Каждое из этих мнений имеет свои недостатки: первые два в корне неверны, остальные являются безусловным упрощением. Для уяснения действительных причин необходимо обратиться к конкретной исторической ситуации. Фламинин старался завоевать симпатии греков. По просьбе беотийцев, надеясь приобрести их расположение (Liv. XXXIII.27), он даже освободил их пленных сограждан. Один из освобожденных, Брахилл, враг Рима, стал беотархом, римские сторонники, ожидая мести после ухода легионов, убили его с согласия Фламинина. Беотийцы, зная, что здесь не обошлось без консула, стали истреблять одиночных легионеров и малые отряды. Погибло более 500 человек (Liv. XXXIII.29), видимо, в Беотии началась настоящая партизанская война против римлян.

Фламинин потребовал выдачи виновных и выдачи 500 талантов за убитых, но ему ответили только извинениями. Он решил разорить Беотию, удержало его лишь заступничество ахейцев, решивших вместе с римлянами воевать против беотийцев, но только в том случае, если все их попытки примирить врагов окончатся неудачей (Liv. Ibid.). С.А. Жебелёв, дав неправильный перевод автора, решил, что ахейцы грозили римлянам войной, если не добьются мира для беотийцев. Эту ошибку отметил и раскритиковал Ф.Ф. Соколов. Авторитетные комментаторы Ливия В. Вайсенборн и Д. Брискоу отмечают: simul gerеrе бесспорно означает, что ахейцы решили воевать на стороне римлян против беотийцев. Правильный перевод должен звучать так: «Больший вес имели просьбы ахейцев, так как они постановили вместе с римлянами вести войну против беотийцев, если не выпросят для них мира». Римляне настояли на выдаче убийц и 30 талантов (Liv.

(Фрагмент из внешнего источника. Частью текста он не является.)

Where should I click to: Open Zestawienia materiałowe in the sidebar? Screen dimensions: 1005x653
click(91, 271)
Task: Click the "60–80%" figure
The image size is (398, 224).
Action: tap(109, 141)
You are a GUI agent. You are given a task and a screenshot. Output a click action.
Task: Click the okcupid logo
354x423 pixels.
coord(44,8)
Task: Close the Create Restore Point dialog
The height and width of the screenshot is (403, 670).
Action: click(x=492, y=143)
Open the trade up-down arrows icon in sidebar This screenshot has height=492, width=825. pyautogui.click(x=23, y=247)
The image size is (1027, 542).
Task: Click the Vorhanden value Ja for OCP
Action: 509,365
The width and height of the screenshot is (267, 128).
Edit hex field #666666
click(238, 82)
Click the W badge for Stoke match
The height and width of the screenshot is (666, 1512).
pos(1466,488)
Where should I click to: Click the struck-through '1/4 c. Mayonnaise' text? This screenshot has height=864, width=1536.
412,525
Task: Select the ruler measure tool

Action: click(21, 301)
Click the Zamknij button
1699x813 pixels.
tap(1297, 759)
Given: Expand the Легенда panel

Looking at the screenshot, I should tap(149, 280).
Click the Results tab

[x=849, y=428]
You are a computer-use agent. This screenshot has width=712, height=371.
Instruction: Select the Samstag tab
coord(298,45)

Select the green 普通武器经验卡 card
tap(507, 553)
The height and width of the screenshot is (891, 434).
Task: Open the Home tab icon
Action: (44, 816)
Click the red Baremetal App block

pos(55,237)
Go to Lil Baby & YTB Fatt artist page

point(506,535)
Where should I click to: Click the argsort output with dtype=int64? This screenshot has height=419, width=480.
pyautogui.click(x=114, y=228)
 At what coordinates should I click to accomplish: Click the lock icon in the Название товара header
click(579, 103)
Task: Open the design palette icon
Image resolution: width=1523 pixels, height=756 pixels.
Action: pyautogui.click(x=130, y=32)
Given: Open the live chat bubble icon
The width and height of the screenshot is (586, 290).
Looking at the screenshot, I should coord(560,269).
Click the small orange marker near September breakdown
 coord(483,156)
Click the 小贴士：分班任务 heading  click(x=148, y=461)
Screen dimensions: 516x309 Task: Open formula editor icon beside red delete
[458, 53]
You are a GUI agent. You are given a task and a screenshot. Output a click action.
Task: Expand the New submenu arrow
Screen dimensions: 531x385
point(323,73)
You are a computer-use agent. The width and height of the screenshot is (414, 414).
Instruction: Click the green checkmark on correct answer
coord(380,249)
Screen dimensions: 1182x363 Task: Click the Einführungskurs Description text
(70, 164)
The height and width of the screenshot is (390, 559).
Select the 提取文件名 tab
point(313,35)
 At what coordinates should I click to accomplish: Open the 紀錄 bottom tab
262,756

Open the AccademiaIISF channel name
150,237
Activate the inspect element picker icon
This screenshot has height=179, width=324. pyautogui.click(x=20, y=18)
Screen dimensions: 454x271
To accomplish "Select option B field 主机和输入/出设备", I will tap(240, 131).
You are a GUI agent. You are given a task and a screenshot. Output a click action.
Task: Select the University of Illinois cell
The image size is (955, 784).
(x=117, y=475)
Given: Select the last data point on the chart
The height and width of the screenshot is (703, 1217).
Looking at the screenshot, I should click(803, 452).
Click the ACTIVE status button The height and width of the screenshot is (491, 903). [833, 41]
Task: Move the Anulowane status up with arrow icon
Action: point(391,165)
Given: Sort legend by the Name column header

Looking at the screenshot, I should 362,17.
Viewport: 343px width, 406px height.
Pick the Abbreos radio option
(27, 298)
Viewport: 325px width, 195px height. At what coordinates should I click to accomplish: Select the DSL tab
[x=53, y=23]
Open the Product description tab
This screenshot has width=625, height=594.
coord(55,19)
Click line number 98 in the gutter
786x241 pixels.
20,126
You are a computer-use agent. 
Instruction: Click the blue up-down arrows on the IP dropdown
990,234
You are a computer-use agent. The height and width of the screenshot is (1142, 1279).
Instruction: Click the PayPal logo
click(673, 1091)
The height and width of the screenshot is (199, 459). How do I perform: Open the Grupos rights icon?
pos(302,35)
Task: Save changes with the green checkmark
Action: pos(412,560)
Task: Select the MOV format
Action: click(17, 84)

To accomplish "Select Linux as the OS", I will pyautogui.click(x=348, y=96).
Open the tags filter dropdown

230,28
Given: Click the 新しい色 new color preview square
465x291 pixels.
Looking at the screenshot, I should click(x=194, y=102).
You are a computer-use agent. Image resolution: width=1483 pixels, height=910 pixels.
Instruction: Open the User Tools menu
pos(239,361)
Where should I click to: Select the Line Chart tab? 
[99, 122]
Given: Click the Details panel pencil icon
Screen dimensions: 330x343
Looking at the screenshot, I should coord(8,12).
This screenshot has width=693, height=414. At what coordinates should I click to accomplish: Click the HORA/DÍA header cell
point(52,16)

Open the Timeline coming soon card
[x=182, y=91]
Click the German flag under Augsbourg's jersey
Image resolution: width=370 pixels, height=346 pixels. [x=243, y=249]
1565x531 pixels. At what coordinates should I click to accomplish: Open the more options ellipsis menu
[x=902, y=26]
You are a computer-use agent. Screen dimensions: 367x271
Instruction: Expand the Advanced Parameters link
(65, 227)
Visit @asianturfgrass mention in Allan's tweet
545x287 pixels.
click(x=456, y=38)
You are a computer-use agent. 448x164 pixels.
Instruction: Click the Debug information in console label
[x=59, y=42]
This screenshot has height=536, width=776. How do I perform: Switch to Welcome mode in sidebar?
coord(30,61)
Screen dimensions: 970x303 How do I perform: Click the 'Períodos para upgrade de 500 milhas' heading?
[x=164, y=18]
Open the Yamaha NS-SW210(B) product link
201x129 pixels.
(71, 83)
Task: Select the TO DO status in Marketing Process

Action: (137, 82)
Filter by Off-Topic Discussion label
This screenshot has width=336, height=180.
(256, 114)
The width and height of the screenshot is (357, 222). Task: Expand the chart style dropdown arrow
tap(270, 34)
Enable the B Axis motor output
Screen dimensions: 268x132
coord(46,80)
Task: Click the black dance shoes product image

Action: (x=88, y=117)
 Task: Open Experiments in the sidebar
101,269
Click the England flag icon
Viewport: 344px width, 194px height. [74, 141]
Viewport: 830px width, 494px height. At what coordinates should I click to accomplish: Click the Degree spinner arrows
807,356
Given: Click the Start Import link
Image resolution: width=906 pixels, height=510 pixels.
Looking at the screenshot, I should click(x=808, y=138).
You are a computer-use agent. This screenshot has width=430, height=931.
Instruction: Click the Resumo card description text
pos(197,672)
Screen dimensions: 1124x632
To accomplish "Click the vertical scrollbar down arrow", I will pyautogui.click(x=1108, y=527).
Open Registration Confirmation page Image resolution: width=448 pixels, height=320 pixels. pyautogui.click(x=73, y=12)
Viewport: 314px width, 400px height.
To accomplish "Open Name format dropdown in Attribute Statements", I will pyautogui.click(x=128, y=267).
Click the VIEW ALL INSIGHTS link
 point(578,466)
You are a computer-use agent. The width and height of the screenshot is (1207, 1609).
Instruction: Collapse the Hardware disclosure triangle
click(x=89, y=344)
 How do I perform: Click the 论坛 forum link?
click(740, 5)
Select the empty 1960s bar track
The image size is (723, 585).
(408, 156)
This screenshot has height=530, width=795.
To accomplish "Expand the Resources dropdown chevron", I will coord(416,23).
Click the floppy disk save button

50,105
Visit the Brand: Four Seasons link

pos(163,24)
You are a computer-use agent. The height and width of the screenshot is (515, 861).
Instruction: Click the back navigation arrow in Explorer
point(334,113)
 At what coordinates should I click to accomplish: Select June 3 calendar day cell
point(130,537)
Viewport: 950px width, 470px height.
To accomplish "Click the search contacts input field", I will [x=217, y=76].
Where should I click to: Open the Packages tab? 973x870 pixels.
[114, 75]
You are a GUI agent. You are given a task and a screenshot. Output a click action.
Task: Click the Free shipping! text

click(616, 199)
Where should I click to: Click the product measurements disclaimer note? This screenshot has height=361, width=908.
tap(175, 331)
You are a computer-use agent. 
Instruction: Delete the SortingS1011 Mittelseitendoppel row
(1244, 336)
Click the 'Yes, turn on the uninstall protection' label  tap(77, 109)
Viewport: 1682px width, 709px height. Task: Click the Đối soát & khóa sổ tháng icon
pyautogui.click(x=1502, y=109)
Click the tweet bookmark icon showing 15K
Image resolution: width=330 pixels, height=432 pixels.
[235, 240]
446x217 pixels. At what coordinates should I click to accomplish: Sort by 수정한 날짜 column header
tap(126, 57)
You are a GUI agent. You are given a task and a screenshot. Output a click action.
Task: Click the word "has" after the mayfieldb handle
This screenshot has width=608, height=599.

Ibid.).

Инцидент, едва не закончившийся уничтожением Беотии, напугал греков. Варвары стали хозяевами Греции, никто не знал, чего ожидать, общественное мнение было явно против Рима. Этим воспользовались этолийцы и повели агитацию, доказывая, что одно иго сменилось другим, более тяжким. Их пропаганда имела успех, сея вражду и недоверие к римлянам. Учёт сил и настроений греческих государств показывает, что Рим оказался в политической изоляции.

Это тревожило Фламинина, поскольку для войны с Антиохом был нужен надежный тыл. Требовалось срочно любой ценой вернуть симпатии греков, обезвредить пропаганду этолийцев, «сочетая римские методы с уроками греческой истории». Проконсул убеждал комиссию десяти освободить всю Грецию, «если они хотят связать языки этолийцам, внушить любовь к римскому имени, уверить, что они переплыли море для освобождения Греции, а не для того, чтобы отнять власть у Филиппа и взять себе» (Liv. ХХХШ.31; Polyb. XVIII.45.8). В то же время Рим не хотел освобождённые царём территории отдавать претендующим на них союзникам.

Греки напряженно ожидали решения своей судьбы, не веря в бескорыстие римлян. Ксенофонт в «Киропедии» говорит, что по общему и вечному закону в захваченном городе всё принадлежит победителю - и люди, и их имущество (VII.5.73). По эллинистическим понятиям победитель имел право на всё, что получил силой, никто не думал, что римляне оставят Грецию. Одни считали, что Рим овладеет всей Грецией, другие - только главными городами. Происходили ожесточённые споры, народ был в неведении (Polyb. XVIII.46.4). Очевидно, Полибий психологически точно передает атмосферу растерянности и неуверенности в будущем, овладевших Элладой.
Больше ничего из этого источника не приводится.